At the bottom, I have a new E-Mail interface. It takes some parameters and sends an E-Mail, obviously. Z*AREA*EMAIL*X and Z*AREA*EMAIL*Y could be different E-Mail formats. 

Now, I don’t need to ask Z*AREA* classes for their private, intimate data structures. That would be “data oriented programming”. Instead, I simply pass them an E-Mail interface, and ask them to work for me. Their task is to prepare data and pass to ZIF01_EMAIL – SEND, that’s all. They don’t have to prepare E-Mail formats or put people into CC: or something, just prepare and pass data.

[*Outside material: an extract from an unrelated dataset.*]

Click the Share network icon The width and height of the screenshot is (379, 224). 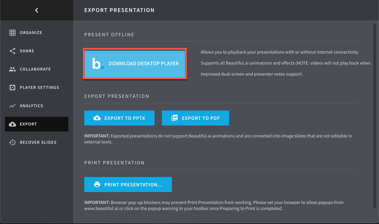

Rest will be handled by the E-Mail implementation class.

This is how the main program might look at this point; again with hard coded class names for simplicity:

 

 

DATA(my_area) = CAST zcoi01_area( NEW zco01_area_c( ) ).

DATA(my_doc_coll) = CAST zif01_doc_collection( NEW zco01_doc_coll_y( ) ).
my_area->set_doc_collection( my_doc_coll ).

DATA(my_email_format) = CAST zif01_email( NEW zco01_area_email_x( ) ).
my_area->send_email( my_email_format ).

DATA(my_display) = CAST zif01_area_display( NEW zco01_area_disp_y( ) ).
my_doc_coll->display( my_display ).

 

 

Evaluation

As you see; the concepts of document collection, document display, e-mail and area are completely isolated at this point. No class touches another class directly. Interfaces touch, and that’s the purpose in the first place!

In different programs / circumstances; you can combine different doc.collection, doc.display, e-mail, area, etc… classes however you want, and architecturally, it would work just fine every time. And when you modify the internal structure of a class, you don’t have to worry about affecting another class.

In this architecture, you can freely create new implementations, and the rest of the system would welcome the new classes perfectly well; because they must abide by the standards set by their interfaces. 

Now, maybe you don’t need a different implementation for each area either? It could be possible to manage everything over a single area implementation via Z-Tables. Or, you can have an area implementation for each area type, and based on their behavior, 100 areas can be summarized over 3 area types. 

The final architecture above may not be perfect, and it’s certainly not the only solution; but it “scales” easily, flexibly and definitely not logarithmically. As the number of classes increases, the advantage would be even bigger.

I hope that this demonstrates the basic idea to prefer composition over inheritance. We didn’t even have to use the servant design pattern. Instead, dependency injection mostly saved the day.